## [EXERCISE REQUIREMENTS]
Without skipping or changing anything, print all the entries.
____________
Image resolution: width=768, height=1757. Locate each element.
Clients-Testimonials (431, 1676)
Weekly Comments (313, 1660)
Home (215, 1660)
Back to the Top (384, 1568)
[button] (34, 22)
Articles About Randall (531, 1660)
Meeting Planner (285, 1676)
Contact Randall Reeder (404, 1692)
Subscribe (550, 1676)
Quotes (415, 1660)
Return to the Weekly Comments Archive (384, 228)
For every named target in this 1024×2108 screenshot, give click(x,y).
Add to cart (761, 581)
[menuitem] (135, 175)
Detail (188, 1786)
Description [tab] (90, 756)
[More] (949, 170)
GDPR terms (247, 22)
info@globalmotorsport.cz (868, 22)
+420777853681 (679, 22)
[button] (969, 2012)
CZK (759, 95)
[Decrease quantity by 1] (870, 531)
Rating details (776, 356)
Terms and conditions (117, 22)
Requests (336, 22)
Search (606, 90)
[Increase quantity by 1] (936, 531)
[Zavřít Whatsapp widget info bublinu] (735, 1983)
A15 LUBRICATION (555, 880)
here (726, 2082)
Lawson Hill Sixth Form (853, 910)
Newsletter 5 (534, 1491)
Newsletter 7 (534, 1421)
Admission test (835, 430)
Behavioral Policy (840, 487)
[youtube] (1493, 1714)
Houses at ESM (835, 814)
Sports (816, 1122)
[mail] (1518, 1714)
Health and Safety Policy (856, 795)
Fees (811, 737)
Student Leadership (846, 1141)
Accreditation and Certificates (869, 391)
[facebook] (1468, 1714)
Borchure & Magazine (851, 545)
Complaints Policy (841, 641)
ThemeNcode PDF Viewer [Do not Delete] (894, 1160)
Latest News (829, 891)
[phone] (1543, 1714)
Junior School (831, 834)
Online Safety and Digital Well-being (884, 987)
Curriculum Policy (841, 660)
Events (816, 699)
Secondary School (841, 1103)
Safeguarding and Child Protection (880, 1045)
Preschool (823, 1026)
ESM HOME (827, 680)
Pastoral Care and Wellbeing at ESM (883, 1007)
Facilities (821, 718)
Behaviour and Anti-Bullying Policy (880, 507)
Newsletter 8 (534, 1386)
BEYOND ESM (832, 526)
____________
## [OUTPUT FOR THIS EXERCISE]
Image resolution: width=768, height=1757. Locate each element.
Clients-Testimonials (431, 1676)
Weekly Comments (313, 1660)
Home (215, 1660)
Back to the Top (384, 1568)
[button] (34, 22)
Articles About Randall (531, 1660)
Meeting Planner (285, 1676)
Contact Randall Reeder (404, 1692)
Subscribe (550, 1676)
Quotes (415, 1660)
Return to the Weekly Comments Archive (384, 228)
For every named target in this 1024×2108 screenshot, give click(x,y).
Add to cart (761, 581)
[menuitem] (135, 175)
Detail (188, 1786)
Description [tab] (90, 756)
[More] (949, 170)
GDPR terms (247, 22)
info@globalmotorsport.cz (868, 22)
+420777853681 (679, 22)
[button] (969, 2012)
CZK (759, 95)
[Decrease quantity by 1] (870, 531)
Rating details (776, 356)
Terms and conditions (117, 22)
Requests (336, 22)
Search (606, 90)
[Increase quantity by 1] (936, 531)
[Zavřít Whatsapp widget info bublinu] (735, 1983)
A15 LUBRICATION (555, 880)
here (726, 2082)
Lawson Hill Sixth Form (853, 910)
Newsletter 5 (534, 1491)
Newsletter 7 (534, 1421)
Admission test (835, 430)
Behavioral Policy (840, 487)
[youtube] (1493, 1714)
Houses at ESM (835, 814)
Sports (816, 1122)
[mail] (1518, 1714)
Health and Safety Policy (856, 795)
Fees (811, 737)
Student Leadership (846, 1141)
Accreditation and Certificates (869, 391)
[facebook] (1468, 1714)
Borchure & Magazine (851, 545)
Complaints Policy (841, 641)
ThemeNcode PDF Viewer [Do not Delete] (894, 1160)
Latest News (829, 891)
[phone] (1543, 1714)
Junior School (831, 834)
Online Safety and Digital Well-being (884, 987)
Curriculum Policy (841, 660)
Events (816, 699)
Secondary School (841, 1103)
Safeguarding and Child Protection (880, 1045)
Preschool (823, 1026)
ESM HOME (827, 680)
Pastoral Care and Wellbeing at ESM (883, 1007)
Facilities (821, 718)
Behaviour and Anti-Bullying Policy (880, 507)
Newsletter 8 (534, 1386)
BEYOND ESM (832, 526)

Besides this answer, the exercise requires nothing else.